France urged to complete judicial probe into Marie Colvin and Rémi Ochlik’s deaths in Syria ten years ago

Reporters Without Borders (RSF) calls on the French judicial authorities to complete their war crimes investigation into the Syrian army’s shelling of a media centre in the city of Homs exactly ten years ago, in which French photographer Rémi Ochlik was killed, along with US reporter Marie Colvin, and a French reporter was injured. The French authorities have yet to bring any charges.

“She worked with the terrorists, and because she came illegally, she's been responsible of everything that befall on her [sic]” – this was Syrian President Bashar al-Assad sharp comment in an interview in English for NBC in 2016, when asked about Colvin’s death in the artillery bombardment on 22 February 2012.


RSF registered as an interested civil party when, in March 2012, the French judicial authorities opened an investigation into the “murder” of Ochlik and “attempted murder” of Edith Bouvier, the French reporter who was injured. They redefined it as a “war crimes” case two years later and transferred it to the Paris court’s unit for crimes against humanity.


At the time, RSF said the Syrian regime had “decided to punish the entire population collectively and to use the most violent means to silence those journalists who witness its excesses.”


“After ten years of impunity for these shocking and high-profile crimes, the main instigators must finally be prosecuted,” RSF secretary-general Christophe Deloire said. “This investigation must reach a swift and concrete conclusion. We expect charges and arrest warrants, and for justice to be finally rendered.”


Colvin, Ochlik and other foreign reporters had gone to the western city of Homs to cover the siege that Assad’s forces had launched in January 2012. After spending the night of 21 February in a building serving as a media centre in the district of Bab Amr, they were awakened the next morning when the Syrian army began shelling the building. Colvin and Ochlik tried to flee but were killed at the building’s entrance.
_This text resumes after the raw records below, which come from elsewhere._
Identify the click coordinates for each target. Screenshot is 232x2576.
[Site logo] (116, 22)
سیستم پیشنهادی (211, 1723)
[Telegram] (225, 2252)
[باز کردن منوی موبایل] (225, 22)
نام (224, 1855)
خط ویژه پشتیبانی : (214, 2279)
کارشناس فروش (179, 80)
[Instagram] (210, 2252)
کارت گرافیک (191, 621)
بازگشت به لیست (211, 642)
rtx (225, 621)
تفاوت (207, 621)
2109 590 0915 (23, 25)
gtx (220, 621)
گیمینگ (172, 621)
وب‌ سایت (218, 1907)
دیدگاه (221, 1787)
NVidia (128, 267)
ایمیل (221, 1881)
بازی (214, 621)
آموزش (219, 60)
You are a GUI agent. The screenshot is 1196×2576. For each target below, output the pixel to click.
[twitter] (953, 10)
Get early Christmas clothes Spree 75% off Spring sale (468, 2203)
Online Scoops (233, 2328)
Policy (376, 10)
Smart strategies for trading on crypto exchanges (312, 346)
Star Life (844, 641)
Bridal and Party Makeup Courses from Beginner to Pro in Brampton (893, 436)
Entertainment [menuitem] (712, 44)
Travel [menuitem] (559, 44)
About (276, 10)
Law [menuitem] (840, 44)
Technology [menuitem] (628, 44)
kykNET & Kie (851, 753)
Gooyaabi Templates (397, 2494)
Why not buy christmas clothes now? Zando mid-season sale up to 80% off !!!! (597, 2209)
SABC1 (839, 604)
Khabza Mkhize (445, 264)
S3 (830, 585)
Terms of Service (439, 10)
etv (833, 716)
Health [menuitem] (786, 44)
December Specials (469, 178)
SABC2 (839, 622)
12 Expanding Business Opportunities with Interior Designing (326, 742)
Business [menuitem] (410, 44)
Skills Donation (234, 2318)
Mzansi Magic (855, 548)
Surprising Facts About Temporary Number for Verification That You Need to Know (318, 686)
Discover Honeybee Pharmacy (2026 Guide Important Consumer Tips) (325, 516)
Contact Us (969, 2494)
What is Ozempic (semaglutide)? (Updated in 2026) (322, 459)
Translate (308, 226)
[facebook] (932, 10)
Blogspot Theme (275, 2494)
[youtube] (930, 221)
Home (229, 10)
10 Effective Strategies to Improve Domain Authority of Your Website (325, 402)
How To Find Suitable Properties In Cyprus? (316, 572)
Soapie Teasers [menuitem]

Several other journalists were injured in the shelling of the media centre. They included Bouvier, a freelancer working for the French daily Le Figaro, who sustained a serious leg injury, British photographer Paul Conroy and Syrian translator Wael Al-Omar. Shaam News Network reporter Ramy Al-Sayed had been killed by a shell in his car the previous afternoon.


According to a report by the Syrian Centre for Media (SCM), an RSF partner, Syria’s civil war caused the deaths of more 700 journalists from 2011 to 2021.


Syria is ranked 173rd out of 180 countries in RSF's 2021 World Press Freedom Index.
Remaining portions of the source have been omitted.